The flip phone was good for a laugh.
But a little dated technology and imperfect hearing were all that separated a senior citizen from a classroom full of teenagers.
Thanks to the voices in his head, Jon Ripslinger is an 83-year-old hipster.
The author of 11 novels, his characters come from two places — experience and imagination. The father of six and grandfather to 13 spent 33 years in classrooms at Davenport West High School. The kids got into his head and stayed there.
Throughout his teaching career, Ripslinger pined to write fiction. But he worked a couple of part-time jobs (See: six kids), and the serious writing had to wait until after his retirement in 1994.
He collected ideas over the years, archiving them in his memory. One such idea was to borrow from one of the Quad-Cities' most notorious crimes: The murder and dismemberment of Joyce Klindt by her husband, Davenport chiropractor James Klindt.
The book, "Missing Pieces," is required reading in Jan Luton's composition classes at Assumption High School. As coincidence so often goes, one of her current students is one of Ripslinger's grandchildren.
"Hi, Grandpa!" Lexie Ripslinger sang as she bounced into her 12:25 p.m. composition class Thursday, obviously looking forward to introducing him to her classmates.
Luton was looking forward, too. In addition to reading "Missing Pieces," most of her students had familiarized themselves with Quad-City Times coverage of the Klindt case. They had questions about the relationship between fact and fiction.
"What the kids are struck by is his language," Luton said of Ripslinger's writing. "It's real to them. The first sentence of the book is, 'I was pissed,' (referring to the hung jury in Klindt's first trial)."
The real and not-so-real exist in tandem inside "Missing Pieces."
The story's main character is Kyle Donovan. But he is the imagination's twin of Bart Klindt, Jim and Joyce's only child. Though born of the book, Kyle is not merely borrowed from headlines of the 1983 murder.

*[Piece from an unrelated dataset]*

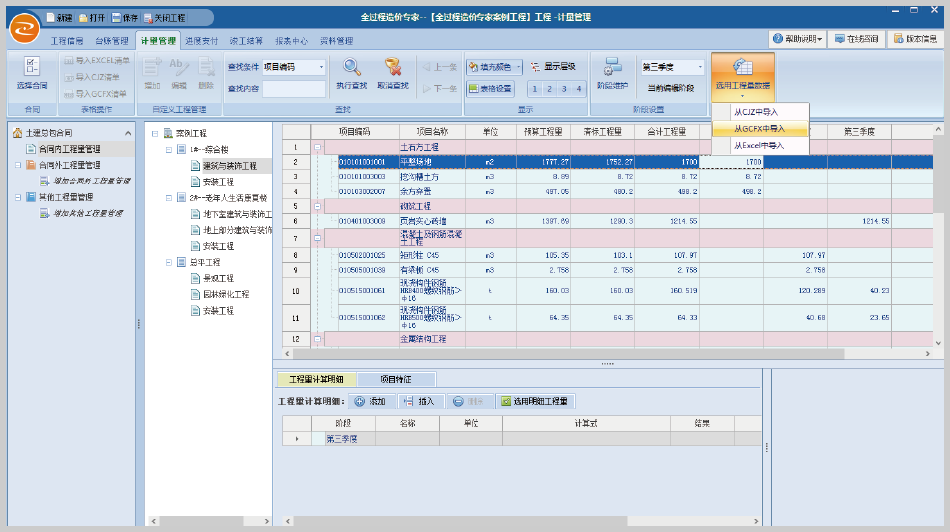The width and height of the screenshot is (950, 532).
Task: Click the 查找内容 search input field
Action: [x=293, y=88]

Bart Klindt went to school with one of Ripslinger's sons, and the author remembers the then-teen visiting his house. He used Kyle to tell readers what it must have been like to be Bart.
"A writer sort of becomes the character," he told the students. "The character actually comes alive in your head. I let the character take me to the end of the story."
At the end of "Missing Pieces," Kyle writes a letter to his father, forgiving him.
But most of Luton's students weren't having it, she said.
"We talked about that," she said. "Most of them said, 'I couldn't forgive that.' I found that interesting."
Ripslinger said he prefers a happy ending, despite a dark story line. And he keeps a certain distance from the truth. It is a fine line of liberties to walk.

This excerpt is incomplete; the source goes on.